Another thing that complex carbohydrates offer in substantial quantities is fiber, which health experts say we should be eating to the tune of 25 to 35 grams each day, instead of the 12 grams we currently average. In fact, says Dr. Ornish, fiber is the best antidote should insulin promote obesity even in the slightest way. "Fiber slows the absorption of the sugars that are contained in complex carbohydrates, so you don't get a rapid spike in blood sugar, you get a nice slow steady rise that gives you a constant source of energy and doesn't provoke a surge of insulin," he says. "And you don't get the fat and cholesterol that are high in protein foods. You get the best of both worlds."

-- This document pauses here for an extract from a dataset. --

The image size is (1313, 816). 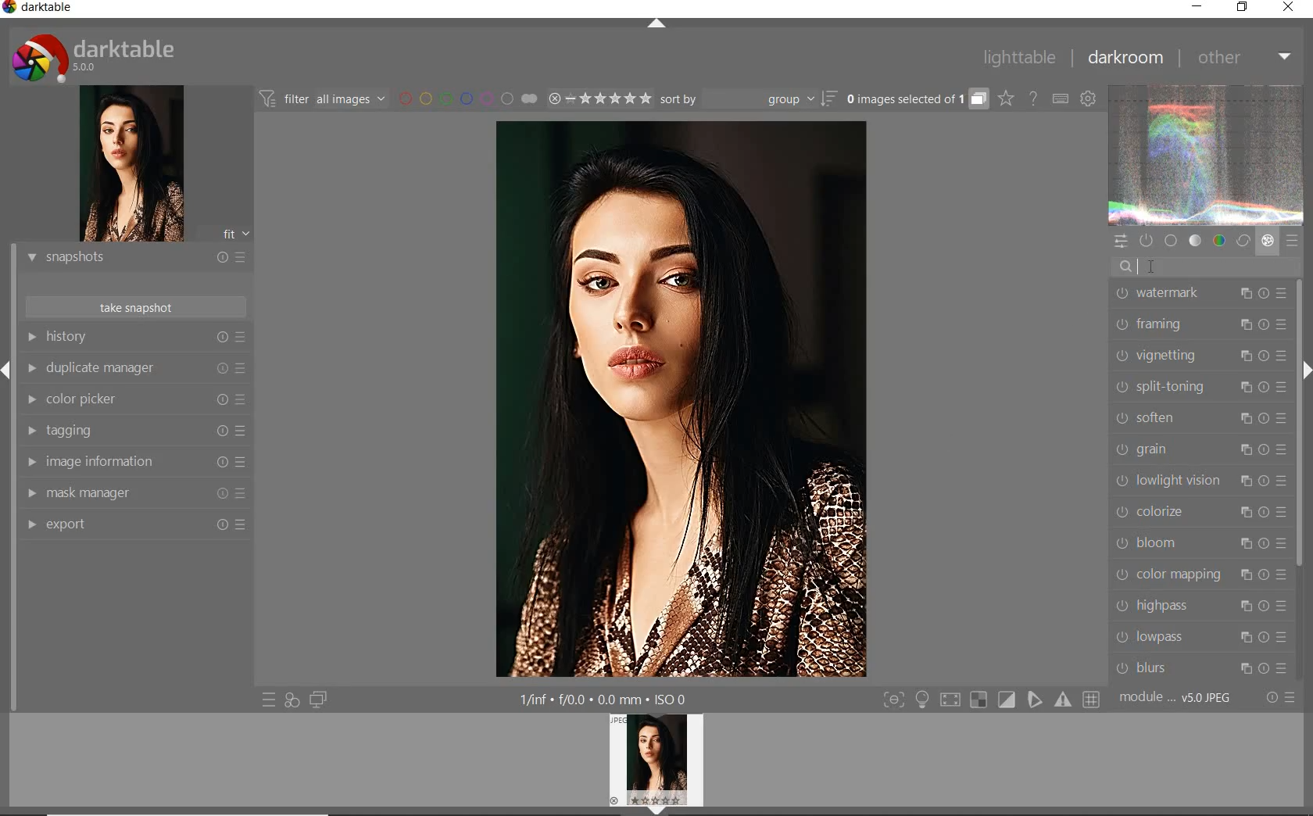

What's more, if you're on a low-fat diet, eating lots of carbohydrates stabilizes your metabolism and may even boost it so that you burn calories more quickly. Normally, when your body detects too little fat coming in, its reaction is to lower the metabolic rate to conserve energy. "But if carbohydrates increase, it seems as if the body can't detect a reduction in the amount of fat coming in, so the metabolism doesn't change," observes Levitsky. Consuming carbs may even improve your mood and your relationships. A 1992 study of 233 families in Portland, Oregon, directed by Gerdi Weidner, Ph.D., found that those who switched to a diet low in fat and high in complex carbohydrates experienced a reduction in depression and aggressive hostility -- as well as in their cholesterol levels.

Finally, gram for gram, carbohydrates contain half the calories of fat. In our society, where total calorie intake today is about 9 percent higher than in the 1970s, finding any way to reduce calorie intake can only help. The key is not to treat all carbohydrates alike. Eat complex carbohydrates, not prepackaged cookies, cakes and pretzels, which, whether nofat or low-fat, are loaded with calories that add up quickly when eaten in excess. "The only way you're ever going to lose weight is if you're taking in fewer calories than your body needs," says Dolins. "There is no situation where that is not true."

NUNA ALBERTS is a freelance writer specializing in health issues.